An attack of that kind is currently aimed at GitHub users, and has been for the past few days. Some user accounts with weak passwords have already been compromised. Luckily for the affected users, GitHub has reset their passwords and revoked their personal access tokens, OAuth authorizations, and SSH keys. They have naturally been apprised of this.
“This investigation is ongoing and we will notify you if at any point we discover unauthorized activity relating to source code or sensitive account information,” Davenport noted, adding that some user accounts may have been reset even if a strong password was being used, because activity on these accounts showed logins from IP addresses involved in this incident.
“While we aggressively rate-limit login attempts and passwords are stored properly, this incident has involved the use of nearly 40K unique IP addresses. These addresses were used to slowly brute force weak passwords or passwords used on multiple sites,” he explained. “We are working on additional rate-limiting measures to address this.”
Users commenting on Hacker News have noticed failed login attempts coming from IP addresses in China, Indonesia, Venezuela, Ecuador, and so on. A commenter that seems to be working at GitHub wrote that they have “added a kill-list of known decrypted passwords and English language words and forced people to reset their passwords who are listed in the Adobe breach.”

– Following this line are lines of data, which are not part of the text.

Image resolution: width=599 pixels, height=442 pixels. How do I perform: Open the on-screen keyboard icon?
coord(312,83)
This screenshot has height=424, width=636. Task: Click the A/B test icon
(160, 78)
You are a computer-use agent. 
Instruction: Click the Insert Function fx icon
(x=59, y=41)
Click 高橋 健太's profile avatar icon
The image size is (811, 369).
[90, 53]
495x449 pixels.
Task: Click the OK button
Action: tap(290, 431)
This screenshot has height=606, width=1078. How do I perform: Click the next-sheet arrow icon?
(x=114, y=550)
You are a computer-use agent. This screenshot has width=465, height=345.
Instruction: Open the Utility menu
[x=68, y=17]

“We wrote a script that hashed these passwords with the stored salt for each user and compared the result with the stored hashed value. Basically we brute forced everyone’s accounts with the dictionary provided,” the commenter added. “Anyone who was found with an account that was in the dictionary was locked out with forced password change. We changed the password policy before doing this to increase complexity and block dictionary and the decrypted list words. We also force people to change their password every 28 days anyway and keep the last 7 hashed passwords and salts to verify that the user hasn’t reused.”

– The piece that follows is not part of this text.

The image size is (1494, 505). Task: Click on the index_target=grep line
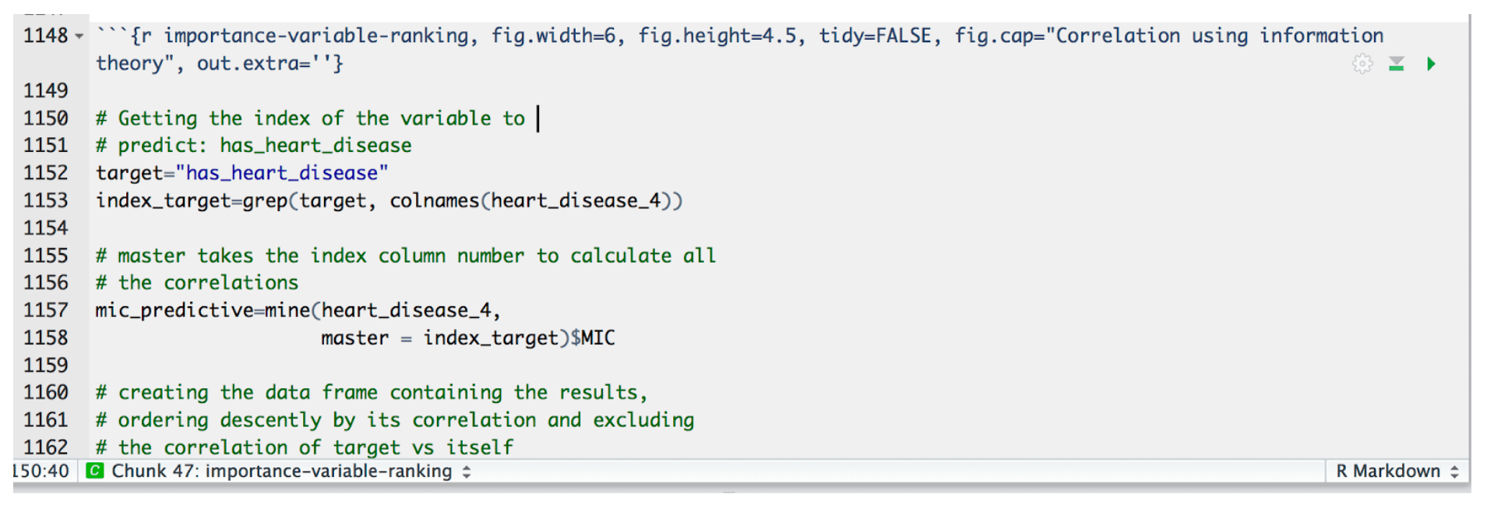(389, 201)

Apparently, Github will make it impossible to login with commonly-used weak passwords, but I really can’t tell if that measure has already been implemented. The current requirement to use at least one lowercase letter, one numeral, and seven characters is far from conducive to choosing complex passwords.
Nevertheless, users can choose to make a better effort, and they are urged to set up the recently introduced two-factor authentication option, which makes brute force attacks of this kind impossible to execute unless the attacker also has access to the user’s phone or account recovery codes.
If you are a user and want to check whether the attackers have tried to access your account, go to the Security History page and check out the login logs.